Modernism and Still Life: Artists, Writers, Dancers
BY CLAUDIA TOBIN
Edinburgh UP, 2020
https://edinburghuniversitypress.com/book-modernism-and-still-life.html
ISBN Hardback: 9781474455138
ISBN ePub: 9781474455169
ISBN PDF: 9781474455152
The late nineteenth and early twentieth centuries have been characterized as the ‘age of speed’ but they also witnessed a reanimation of still life across different art forms. This book takes an original approach to still life in modern literature and the visual arts by examining the potential for movement and transformation in the idea of stillness and the ordinary. It ranges widely in its material, taking Cézanne and literary responses to his still life painting as its point of departure. It investigates constellations of writers, visual artists and dancers including D. H. Lawrence, Virginia Woolf, David Jones, Winifred Nicholson, Wallace Stevens, and lesser-known figures including Charles Mauron and Margaret Morris.

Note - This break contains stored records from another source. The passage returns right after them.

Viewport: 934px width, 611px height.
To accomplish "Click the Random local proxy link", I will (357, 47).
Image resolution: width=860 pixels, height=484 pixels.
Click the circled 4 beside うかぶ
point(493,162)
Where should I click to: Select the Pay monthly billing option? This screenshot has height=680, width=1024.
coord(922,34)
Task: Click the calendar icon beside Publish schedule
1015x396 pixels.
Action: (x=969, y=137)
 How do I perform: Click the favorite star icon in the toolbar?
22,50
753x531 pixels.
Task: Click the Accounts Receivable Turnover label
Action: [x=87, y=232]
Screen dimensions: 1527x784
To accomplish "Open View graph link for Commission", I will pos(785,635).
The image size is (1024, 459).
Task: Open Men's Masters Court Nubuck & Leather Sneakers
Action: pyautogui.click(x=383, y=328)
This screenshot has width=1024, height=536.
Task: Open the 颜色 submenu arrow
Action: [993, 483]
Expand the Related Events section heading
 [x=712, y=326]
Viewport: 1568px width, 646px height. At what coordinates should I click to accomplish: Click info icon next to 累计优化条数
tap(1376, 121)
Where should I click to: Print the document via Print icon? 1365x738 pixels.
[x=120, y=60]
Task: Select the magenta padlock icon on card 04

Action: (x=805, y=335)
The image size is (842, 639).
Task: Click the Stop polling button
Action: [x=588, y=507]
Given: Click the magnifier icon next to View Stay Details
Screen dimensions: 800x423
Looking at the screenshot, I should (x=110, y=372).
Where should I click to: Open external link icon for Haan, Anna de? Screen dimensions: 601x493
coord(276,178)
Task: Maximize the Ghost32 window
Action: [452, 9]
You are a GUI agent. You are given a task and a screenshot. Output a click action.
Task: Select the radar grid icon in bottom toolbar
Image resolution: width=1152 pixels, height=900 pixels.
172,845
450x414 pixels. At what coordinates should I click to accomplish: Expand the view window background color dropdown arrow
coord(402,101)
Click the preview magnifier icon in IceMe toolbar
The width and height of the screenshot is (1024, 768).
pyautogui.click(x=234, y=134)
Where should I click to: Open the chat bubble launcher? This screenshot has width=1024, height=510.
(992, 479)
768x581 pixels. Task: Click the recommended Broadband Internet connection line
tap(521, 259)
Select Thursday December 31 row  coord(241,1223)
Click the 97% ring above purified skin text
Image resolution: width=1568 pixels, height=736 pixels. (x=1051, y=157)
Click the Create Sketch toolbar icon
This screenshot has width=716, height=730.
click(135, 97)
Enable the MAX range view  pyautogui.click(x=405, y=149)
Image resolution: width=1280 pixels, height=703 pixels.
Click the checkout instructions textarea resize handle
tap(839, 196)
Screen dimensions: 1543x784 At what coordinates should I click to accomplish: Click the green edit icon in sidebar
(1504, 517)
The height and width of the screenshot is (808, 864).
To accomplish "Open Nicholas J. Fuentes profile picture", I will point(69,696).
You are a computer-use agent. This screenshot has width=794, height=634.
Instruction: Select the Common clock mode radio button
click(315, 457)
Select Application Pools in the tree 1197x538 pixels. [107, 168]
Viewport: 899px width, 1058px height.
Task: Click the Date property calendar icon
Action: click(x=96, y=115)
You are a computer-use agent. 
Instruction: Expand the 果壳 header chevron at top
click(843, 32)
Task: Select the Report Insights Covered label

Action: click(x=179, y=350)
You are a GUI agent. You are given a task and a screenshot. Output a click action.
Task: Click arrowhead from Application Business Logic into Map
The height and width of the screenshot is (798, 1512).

BOOK NEWS is an online-only feature announcing new publications in modernist and contemporary literary studies. These announcements do not constitute an endorsement by the Journal of Modern Literature.
- Explores the ‘still life spirit’ in modern painting, prose, dance, sculpture and poetry
- Challenges the conventional positioning of still life as a ‘minor’ genre in art history
- Proposes a radical alternative to narratives of modernism that privilege speed and motion by revealing forms of stillness and still life at the heart of modern literature and visual culture
- Provides the first study of still life to consider the genre across modern literature, visual cultures and dance
- Uncovers connections and cultural exchange between networks of European and American artists including the Bloomsbury Group and Wallace Stevens
Modernism and Still Life reminds us that Modernism not only introduced new ways of making art but also new ways of looking at art. Tobin is alert to the paradoxes inherent in the title 'still life' but also to the many ways in which stillness and movement enter into conversation in early modernism. This is a work of deft scholarship and considerable originality of thought. It makes a fresh intervention into a major subject and deepens understanding, offering another landmark in the historiography of Modernism.
– Frances Spalding, Clare Hall, University of Cambridge
Claudia Tobin is a Leverhulme Early Career Fellow in English at the University of Cambridge. She has held fellowships at the Paul Mellon Centre for British Art and the Huntington Library, California. She has published commissioned articles, scholarly book chapters, and exhibition catalogues on interdisciplinary topics including Virginia Woolf and still life, modernism and colour, and on Vanessa Bell's abstract painting as part of Tate's 'In Focus' series. She is General Editor, with Julian Bell, of Ways of Drawing, Thames & Hudson (2019).